"J'étais à l'hôpital au chevet de mon père, qui est mort là-bas. Il n'avait plus que 10 shillings en poche. C'était tout ce qu'il restait d'une vie de dur labeur. Lorsque je suis sorti de l'hôpital, je me suis juré de réussir ma vie".
Ainsi débute Sir Michael Caine : du monde ouvrier aux Oscars de la gloire, excellent portrait de l'acteur diffusé ce soir sur Arte à 23h45. Un 52' dont on aurait, à vrai dire, aimé qu'il dure au moins le double, tant le portrait dressé à ce récent nonagénaire révèle un homme profondément attachant, humble et opiniâtre, qui n'a jamais oublié d'où il venait, en dépit de l'ivresse des feux de la rampe.
Né au sein d'un foyer aimant mais pauvre, grandissant dans un quartier ouvrier défavorisé, Michael Caine a pris une magnifique revanche sur la vie. Immense comédien, deux fois oscarisé, il aligne une vertigineuse carrière forte de plus de 150 rôles : Alfie le dragueur, Le Limier, L'Homme qui voulut être roi, La Vallée perdue, La loi du milieu, Un Pont trop loin, la saga des Batman de Christopher Nolan... Une liste qui donne le tournis.
Nolan sort l'acteur de sa retraite
Une carrière au très long cours, traversée avec une tranquille humilité. Caine est un infatigable travailleur, amoureux de son métier. Ce qui ne l'a pas empêché, à deux reprises, de déclarer prendre sa retraite. La première fois fut quelques temps après avoir reçu son premier Oscar, celui du Meilleur second rôle, dans Hanna et ses soeurs de Woody Allen, en 1987.
Etrangement et paradoxalement, les propositions de rôles ne se sont guère bousculées derrière, si ce n'est pour la TV (extraordinaire téléfilm Jack l'éventreur) au point que l'acteur parti en Floride ouvrir un restaurant, déclarant en avoir terminé avec son métier de comédien.

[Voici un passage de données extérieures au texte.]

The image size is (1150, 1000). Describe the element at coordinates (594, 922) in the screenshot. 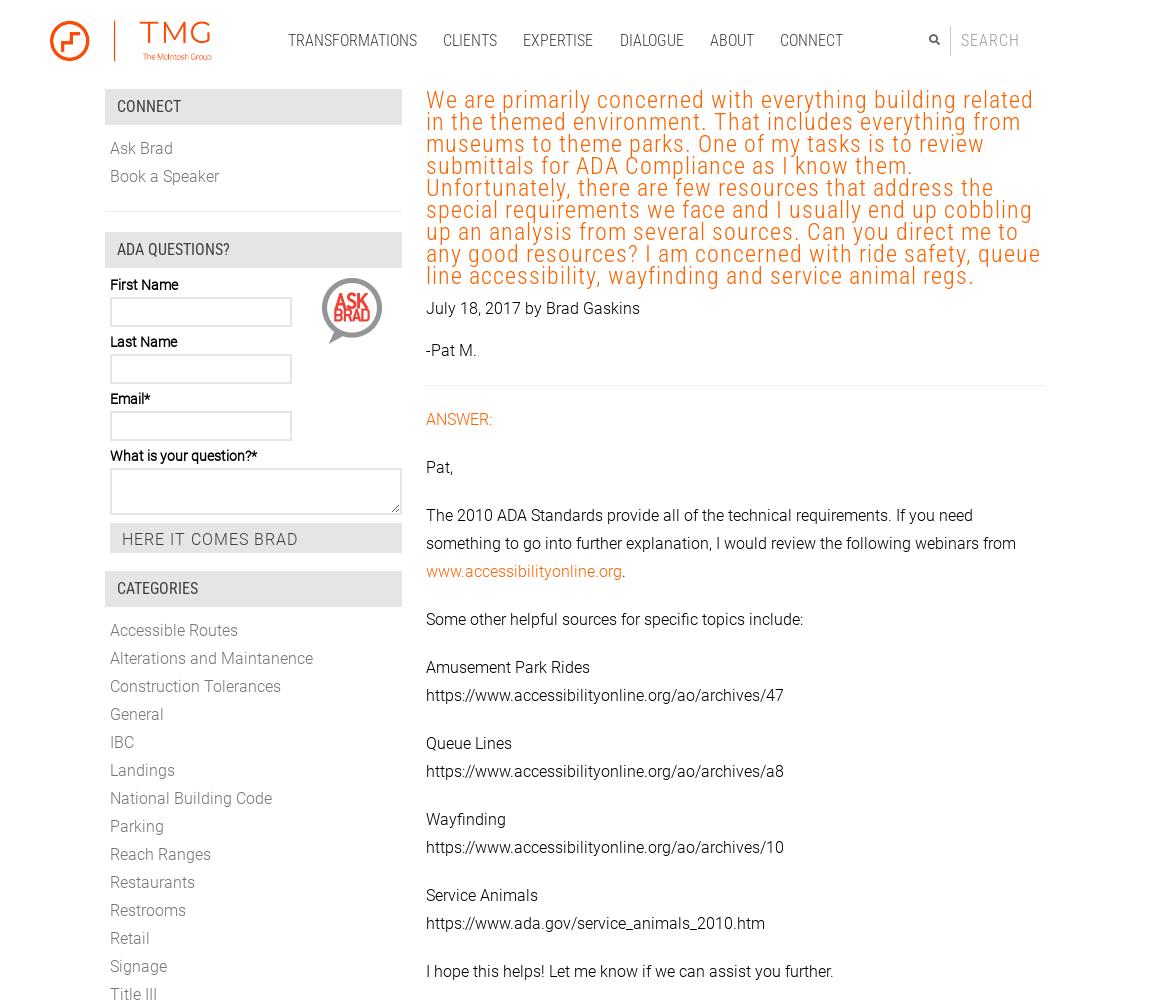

Jusqu'à ce que son voisin, un certain Jack Nicholson, lui remette le pied à l'étrier.
Après son second oscar, reçu pour L'oeuvre de Dieu, la part du Diable en 2000, il se retrouve un peu au même point que précédemment. Michael Caine tourne nettement moins, étant, selon ses propres termes dans le documentaire, dans un état de semi-retraite. Jusqu'à ce que Christopher Nolan ne vienne frapper à sa porte, pour lui proposer le formidable rôle d'Alfred Pennyworth, dans le Batman Begins qu'il prépare.
"Je n'avais pas vraiment l'intention de refaire un film" commente Caine. "Je croyais qu'il allait me proposer un petit rôle dans un joli petit film artistique. Mais il m'a dit : "je travaille sur un Batman !" Evidemment, j'ai d'emblée écarté l'idée de jouer Batman, j'étais déjà trop vieux.
"Donc je vais jouer le majordome ?" lui ai-je demandé. "Et mon texte, ca sera quoi ? "Le dîner est servi ?" ou "Souhaitez-vous un autre verre de vin ?" Il m'a alors répondu : "Michael, cet homme, Bruce Wayne, est orphelin. Le majordome est comme un père pour lui. je vous laisse donc lire le scénario, avant de faire d'autres commentaires".
On connait évidemment la suite. Caine apportera une grande profondeur à ce personnage, avec sa diction si caractéristique et élégante, emballé dans un jeu d'acteur faisant la part belle à la sobriété, en grand adepte du Less is More. L'acteur, est d'ailleurs devenu, depuis cette première collaboration, un véritable mentor pour Nolan, au point de figurer dans tous ses films. Pour la plus grande joie des admirateurs et admiratrices de cette légende du cinéma. A commencer par Nolan lui-même.
Sir Michael Caine : du monde ouvrier aux Oscars de la gloire, à voir sur Arte ce 19 mars à 23h45.
Le documentaire est également disponible sur arte.tv du 19/03 au 16/06/2023.